The classic illustration of the caregiver placebo effect in dogs comes for a study of arthritis medication. When given a placebo, a fake treatment that does nothing at all, about half of owners, and nearly as many vets, saw significant improvement in subjective measures of pain and function. Objective measures, such as the amount of weight a dog puts on an arthritic leg, did not show improvement with placebo because such measures are harder to fool than our unaided observations.
This phenomenon is known from studies of caregivers for human patients as well as for dogs, and last year another paper appeared showing us that the exact same phenomenon affects owners and vets when evaluating pain in cats.

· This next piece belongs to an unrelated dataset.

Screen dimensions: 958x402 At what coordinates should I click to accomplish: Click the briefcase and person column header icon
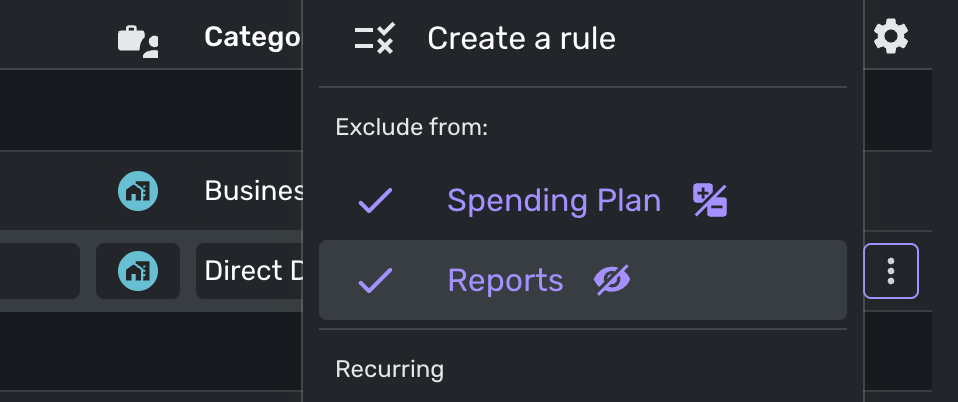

Gruen, M. E., Dorman, D. C., & Lascelles, B. D. X. (2017). Caregiver Placebo Effect in Analgesic Clinical Trials for Painful Cats with Naturally-Occurring Degenerative Joint Disease. The Veterinary Record, 180(19), 473. http://doi.org/10.1136/vr.104168
This review looked at six published clinical trials of treatments for arthritis in cats. They assessed the apparent improvement reported in cats getting a placebo on both subjective and objective measures. What they found was that 50-70% of cats getting placebo (meaning fake, useless treatment) were classified as treatment successes on subjective client measures. This means that a majority of clients truly felt their cats were better just because they mistakenly believed they were given an effective treatment. However, only 10-50% of objective measures showed an improvement with placebo. (the reasons cats may have improved even while getting no treatment at all are other aspects of placebo effects, which I have discussed elsewhere.)
This finding reinforces, yet again, that we cannot trust anecdotes or our own observations to determine if treatments work or not. We need placebo controlled, blinded studies with real, objective measures of effect or we risk making ourselves feel better without actually helping our patients and pets.